Oggi, ma nel 1996, a Catania, nel cimitero cittadino, sulla tomba del marito Santa Puglisi, di 22 anni, figlia del boss Antonino Puglisi, ritenuta affiliata alla cosca malavitosa “De Savasta”, dal nome dell’autoritaria nonna paterna, vedova di Matteo Romeo, fatto fuori il 23 novembre scorso sempre in un regolamento di conti per il controllo del territorio, veniva uccisa, verosimilmente dal collaboratore di giustizia Giuseppe Ferone, detto “Camisedda”, già affiliato alla famiglia di Benedetto “Nitto” Santapaola e pentito dal marzo ‘95, per vendetta.

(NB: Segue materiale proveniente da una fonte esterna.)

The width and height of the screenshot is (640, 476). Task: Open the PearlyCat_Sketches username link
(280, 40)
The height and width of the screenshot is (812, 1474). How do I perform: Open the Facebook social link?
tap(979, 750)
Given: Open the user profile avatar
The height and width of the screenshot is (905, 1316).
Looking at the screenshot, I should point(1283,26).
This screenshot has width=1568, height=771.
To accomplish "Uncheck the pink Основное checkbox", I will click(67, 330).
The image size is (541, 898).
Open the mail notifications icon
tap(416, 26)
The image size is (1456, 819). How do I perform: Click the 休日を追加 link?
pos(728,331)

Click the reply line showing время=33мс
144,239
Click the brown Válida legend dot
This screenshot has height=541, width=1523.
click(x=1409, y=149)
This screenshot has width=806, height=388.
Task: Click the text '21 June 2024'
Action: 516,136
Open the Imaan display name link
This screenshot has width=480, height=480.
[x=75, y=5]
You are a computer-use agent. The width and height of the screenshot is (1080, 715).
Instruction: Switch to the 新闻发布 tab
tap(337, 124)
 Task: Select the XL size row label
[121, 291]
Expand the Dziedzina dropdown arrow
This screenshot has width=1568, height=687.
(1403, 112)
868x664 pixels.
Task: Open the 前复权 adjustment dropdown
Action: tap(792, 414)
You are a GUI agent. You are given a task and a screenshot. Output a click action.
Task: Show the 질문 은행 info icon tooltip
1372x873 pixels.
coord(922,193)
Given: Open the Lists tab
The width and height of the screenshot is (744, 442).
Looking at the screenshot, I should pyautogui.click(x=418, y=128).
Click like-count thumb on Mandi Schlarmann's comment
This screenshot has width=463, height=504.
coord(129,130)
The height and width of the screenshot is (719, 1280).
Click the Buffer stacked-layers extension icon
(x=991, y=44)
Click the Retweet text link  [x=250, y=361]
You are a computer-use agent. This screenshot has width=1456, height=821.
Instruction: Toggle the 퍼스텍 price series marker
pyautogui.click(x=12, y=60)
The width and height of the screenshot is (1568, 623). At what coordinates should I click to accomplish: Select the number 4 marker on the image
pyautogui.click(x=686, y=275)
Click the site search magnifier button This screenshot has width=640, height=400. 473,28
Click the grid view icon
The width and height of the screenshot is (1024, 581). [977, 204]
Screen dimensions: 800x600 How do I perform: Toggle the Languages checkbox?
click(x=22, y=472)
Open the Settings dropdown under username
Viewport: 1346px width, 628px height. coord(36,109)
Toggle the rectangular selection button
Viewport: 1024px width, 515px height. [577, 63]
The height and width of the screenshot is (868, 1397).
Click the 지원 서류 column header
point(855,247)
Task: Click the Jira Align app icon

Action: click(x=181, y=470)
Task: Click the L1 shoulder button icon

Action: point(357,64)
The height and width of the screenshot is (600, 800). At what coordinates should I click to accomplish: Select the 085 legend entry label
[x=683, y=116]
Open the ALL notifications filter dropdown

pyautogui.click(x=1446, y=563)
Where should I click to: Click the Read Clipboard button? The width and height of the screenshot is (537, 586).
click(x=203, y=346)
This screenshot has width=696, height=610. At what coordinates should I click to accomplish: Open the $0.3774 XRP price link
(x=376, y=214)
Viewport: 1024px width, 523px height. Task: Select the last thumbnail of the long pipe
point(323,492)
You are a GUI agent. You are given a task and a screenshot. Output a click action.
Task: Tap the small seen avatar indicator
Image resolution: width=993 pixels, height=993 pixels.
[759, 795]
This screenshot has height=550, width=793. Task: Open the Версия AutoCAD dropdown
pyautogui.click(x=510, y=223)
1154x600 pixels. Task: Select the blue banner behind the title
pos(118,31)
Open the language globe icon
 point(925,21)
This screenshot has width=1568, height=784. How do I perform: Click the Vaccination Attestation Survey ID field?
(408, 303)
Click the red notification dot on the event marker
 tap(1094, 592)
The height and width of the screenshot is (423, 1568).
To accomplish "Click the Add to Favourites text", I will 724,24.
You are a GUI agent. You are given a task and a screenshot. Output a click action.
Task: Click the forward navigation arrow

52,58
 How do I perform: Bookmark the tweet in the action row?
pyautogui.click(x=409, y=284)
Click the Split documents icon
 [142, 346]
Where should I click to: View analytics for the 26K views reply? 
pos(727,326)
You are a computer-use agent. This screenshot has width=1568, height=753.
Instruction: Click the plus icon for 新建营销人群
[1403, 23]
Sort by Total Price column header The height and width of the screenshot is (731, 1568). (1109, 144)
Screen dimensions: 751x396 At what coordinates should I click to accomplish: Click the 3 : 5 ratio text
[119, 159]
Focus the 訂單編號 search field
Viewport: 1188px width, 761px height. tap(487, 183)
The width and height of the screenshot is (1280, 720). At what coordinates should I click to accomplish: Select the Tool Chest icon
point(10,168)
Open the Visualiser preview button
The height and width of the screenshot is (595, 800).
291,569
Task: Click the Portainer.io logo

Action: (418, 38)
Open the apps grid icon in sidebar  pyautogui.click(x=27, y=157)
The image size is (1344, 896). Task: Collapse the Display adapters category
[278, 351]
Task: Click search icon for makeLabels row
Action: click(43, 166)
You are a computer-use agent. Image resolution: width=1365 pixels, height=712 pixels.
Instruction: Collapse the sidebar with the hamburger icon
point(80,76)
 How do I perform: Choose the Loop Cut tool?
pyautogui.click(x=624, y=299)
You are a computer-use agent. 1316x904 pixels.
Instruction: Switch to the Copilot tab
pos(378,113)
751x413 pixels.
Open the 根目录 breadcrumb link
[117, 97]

La vittima era a portare fiori al suo defunto coniuge e veniva freddata insieme al nipote, di 13 anni, Salvatore Botta, rincorso dal sicario tra le cappelle funerarie e soppresso quale testimone scomodo dell’abbattimento della zia, che stava facendosi largo nella propria casata, emblematicamente lasciata cadavere sulla lapide di famiglia (nella foto, particolare, la notizia riportata sul quotidiano torinese “La Stampa” del 29 agosto, nel pezzo a firma di Carmen Greco). Il ragazzo già lavorava come garzone in un furgoncino che vendeva hamburger e hot dog in piazza Europa.

Il sicario risparmiava, invece, l’altra giovane, di 11 anni, che era al seguito nella visita al camposanto. Anche nella cittadina siciliana abituata alla convivenza con i mafiosi e ai correlati ammazzamenti, più o meno trasversali, per lo più alimentati dalle faide tra clan malavitosi avversi, l’episodio destava enorme scalpore. E il duplice omicidio era ritenuto particolarmente feroce nella modalità di esecuzione e nel luogo scelto per la mattanza.